Dudley Hoard was manager of the Eastern Palace cinema in Bow, east London, and lived on the premises with his wife Maisie. On the bank holiday Monday of AUGUST 6th, 1934, three days’ takings totalling more than £90 were waiting to be banked, but they never got there. An intruder axed Mr. Hoard to death, attacked his wife, and vanished with the money.

When a young man booked into Yarmouth’s Metropole Hotel a few days later, the manager was suspicious. The new guest appeared to be no more than a teenager. How had he come by the money to afford a hotel that was far from inexpensive?

The manager informed the police, and when the guest was questioned he admitted the cinema robbery, Mr. Hoard’s murder and the attack on his wife, who had made a swift recovery and described the young killer. He turned out to be 19, his name John Frederick Stockwell. After leaving the cinema, he said, he’d spent the next day in Southend, before going to a hotel in Lowestoft and later to Yarmouth.

His short trial at the Old Bailey ended with his conviction and the death sentence. “If any ray of light is to be found in this dark and tragic story,” Mr. Justice Goddard told him, “it is by your confession, the course you are now taking showing some remorse for a crime as terrible as any on record, even in the grim annals of this court.” The jury made a strong recommendation to mercy on account of Stockwell’s age and “lack of parental control between the ages of one and eleven years.”
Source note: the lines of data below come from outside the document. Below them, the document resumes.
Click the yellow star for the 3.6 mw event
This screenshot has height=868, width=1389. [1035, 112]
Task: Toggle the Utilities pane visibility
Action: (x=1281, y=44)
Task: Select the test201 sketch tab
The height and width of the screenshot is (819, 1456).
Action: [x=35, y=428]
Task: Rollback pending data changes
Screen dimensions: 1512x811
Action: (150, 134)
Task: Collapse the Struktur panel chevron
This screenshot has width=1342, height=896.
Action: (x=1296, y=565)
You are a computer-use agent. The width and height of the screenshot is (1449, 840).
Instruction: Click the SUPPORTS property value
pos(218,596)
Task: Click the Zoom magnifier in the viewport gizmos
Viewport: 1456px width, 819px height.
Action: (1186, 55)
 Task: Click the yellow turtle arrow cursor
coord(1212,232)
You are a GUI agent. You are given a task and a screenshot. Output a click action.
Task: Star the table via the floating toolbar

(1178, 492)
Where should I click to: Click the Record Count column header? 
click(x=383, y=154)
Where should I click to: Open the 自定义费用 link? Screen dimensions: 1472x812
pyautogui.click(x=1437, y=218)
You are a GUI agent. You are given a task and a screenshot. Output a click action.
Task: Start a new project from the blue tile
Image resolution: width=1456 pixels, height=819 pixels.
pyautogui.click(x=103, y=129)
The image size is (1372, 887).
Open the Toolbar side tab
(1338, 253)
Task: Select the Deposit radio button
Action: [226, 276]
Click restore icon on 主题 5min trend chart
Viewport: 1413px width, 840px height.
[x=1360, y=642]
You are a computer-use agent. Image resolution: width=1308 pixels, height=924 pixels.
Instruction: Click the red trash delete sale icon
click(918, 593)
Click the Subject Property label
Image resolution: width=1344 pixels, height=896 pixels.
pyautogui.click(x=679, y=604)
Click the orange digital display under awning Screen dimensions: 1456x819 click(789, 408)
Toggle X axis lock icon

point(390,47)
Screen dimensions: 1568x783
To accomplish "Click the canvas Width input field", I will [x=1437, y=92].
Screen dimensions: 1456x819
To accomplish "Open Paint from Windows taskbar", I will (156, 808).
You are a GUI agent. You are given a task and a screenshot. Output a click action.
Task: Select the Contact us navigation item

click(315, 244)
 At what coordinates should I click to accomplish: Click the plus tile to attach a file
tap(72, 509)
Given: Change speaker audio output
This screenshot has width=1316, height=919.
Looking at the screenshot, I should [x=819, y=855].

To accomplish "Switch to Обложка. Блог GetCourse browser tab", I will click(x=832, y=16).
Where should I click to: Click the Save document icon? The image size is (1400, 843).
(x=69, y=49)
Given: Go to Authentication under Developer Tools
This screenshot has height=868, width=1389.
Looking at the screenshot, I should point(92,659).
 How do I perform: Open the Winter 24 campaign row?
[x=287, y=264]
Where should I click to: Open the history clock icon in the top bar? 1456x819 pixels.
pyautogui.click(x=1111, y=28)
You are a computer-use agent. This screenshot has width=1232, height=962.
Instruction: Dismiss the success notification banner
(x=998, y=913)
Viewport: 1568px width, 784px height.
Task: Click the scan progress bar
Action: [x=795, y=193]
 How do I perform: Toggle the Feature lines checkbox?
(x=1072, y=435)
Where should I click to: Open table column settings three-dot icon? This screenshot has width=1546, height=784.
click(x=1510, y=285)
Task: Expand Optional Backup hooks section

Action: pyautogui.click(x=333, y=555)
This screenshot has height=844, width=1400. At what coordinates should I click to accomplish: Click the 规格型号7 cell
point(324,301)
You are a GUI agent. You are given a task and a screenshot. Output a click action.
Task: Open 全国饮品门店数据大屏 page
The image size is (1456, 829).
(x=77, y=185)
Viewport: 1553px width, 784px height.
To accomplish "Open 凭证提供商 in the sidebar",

The court had heard that his father was killed in the Great War shortly before the boy was born. His mother remarried, but died when he was 11. An aunt then looked after him, but at 15 he became beyond her control and the Salvation Army took charge of him, later refusing to shelter him any longer because of his misbehaviour.

The Home Office did not consider youth a reason for respite for anyone over 18; and Stockwell, armed with an axe and determined to do whatever was necessary to effect the robbery, had not only murdered Mr. Hoard but had also attempted to kill his wife.

The Home Secretary decided there were no grounds for a reprieve, and on November 14th, 1934, Stockwell was executed by Robert Baxter and Robert Wilson.